The recursive positive switching points $z_i(i=2,3,4,...,N-1)$ can be deduced as(22) $$\begin{array}{c}\hfill \begin{array}{cc}{z}_2& =\frac{(1+k_1){\sum }_{i=1}^1(m_{i-1}-m_i)x_i}{m_1-1}-k_1{x}_1\\ z_3& =\frac{(1+k_2){\sum }_{i=1}^2(m_{i-1}-m_i)x_i}{m_2-1}-k_2{x}_2\\ ⋮& ⋮& ⋮\hfill \\ z_{N-1}& =\frac{(1+k_{N-1}){\sum }_{i=1}^{N-1}(m_{i-1}-m_i)x_i}{m_{N-2}-1}-k_{N-2}{x}_{N-2}\end{array}\end{array}$$(22)

and the $k_i$ values are obtained as(23) $$\begin{array}{c}\hfill k_i=\frac{x_{i+1}-x_i^E}{x_i^E-x_i}(1\le i\le N-2)\end{array}$$(23)

in which $x_i^E$ are the positive equilibrium points of $g(x_2-x_1)$.

3.1. Case 1: 2-scroll hyperchaotic attractor

The parameters of the systems (20) are taken in the case of hyperchaotic case as $\mathit{\alpha }=2,\mathit{\beta }=20.$

When $N=2$, In Equation (20), the function $g(x_2-x_1)$ is given by(24) $$\begin{array}{c}\hfill \begin{array}{cc}g(x_2-x_1)& =m_1(x_2-x_1)+\frac{1}{2}(m_0-m_1)\\ & & \times (|x_2-x_1+z_1|-|x_2-x_1+z_1|)\hfill \end{array}\end{array}$$(24)

## Available data
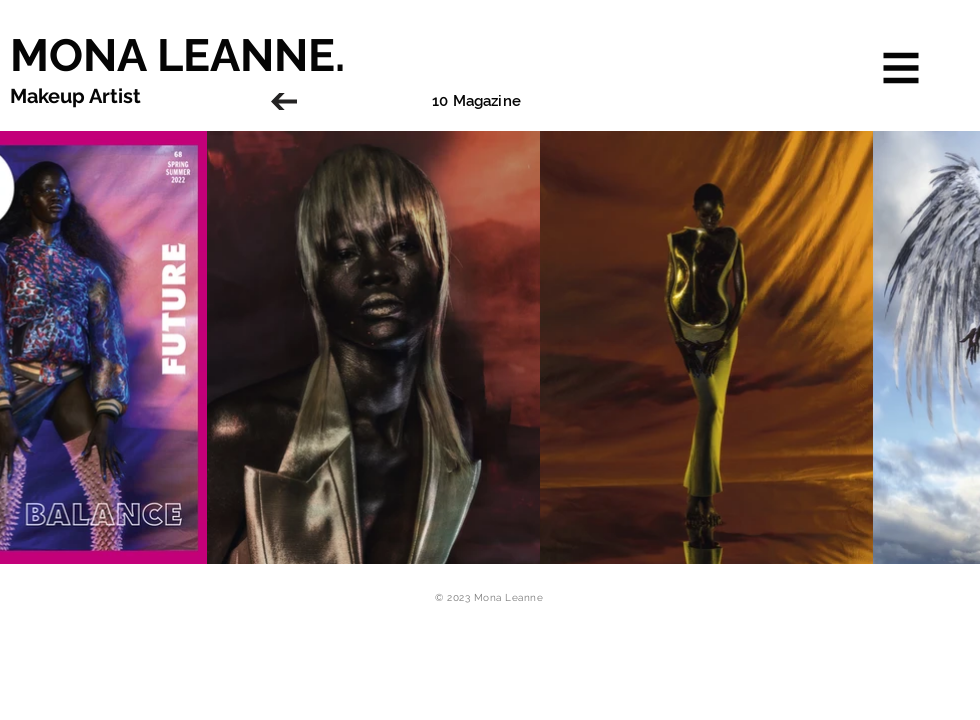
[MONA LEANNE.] (285, 55)
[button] (901, 68)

## What to do
In the passage on switching points, rewrite the part that begins at the words "The recursive positive" and stops after "points of $g(x_2-x_1)$.", swapping "recursive" for "successive". You won't need the material for this.

## Task response
The successive positive switching points $z_i(i=2,3,4,...,N-1)$ can be deduced as(22) $$\begin{array}{c}\hfill \begin{array}{cc}{z}_2& =\frac{(1+k_1){\sum }_{i=1}^1(m_{i-1}-m_i)x_i}{m_1-1}-k_1{x}_1\\ z_3& =\frac{(1+k_2){\sum }_{i=1}^2(m_{i-1}-m_i)x_i}{m_2-1}-k_2{x}_2\\ ⋮& ⋮& ⋮\hfill \\ z_{N-1}& =\frac{(1+k_{N-1}){\sum }_{i=1}^{N-1}(m_{i-1}-m_i)x_i}{m_{N-2}-1}-k_{N-2}{x}_{N-2}\end{array}\end{array}$$(22)

and the $k_i$ values are obtained as(23) $$\begin{array}{c}\hfill k_i=\frac{x_{i+1}-x_i^E}{x_i^E-x_i}(1\le i\le N-2)\end{array}$$(23)

in which $x_i^E$ are the positive equilibrium points of $g(x_2-x_1)$.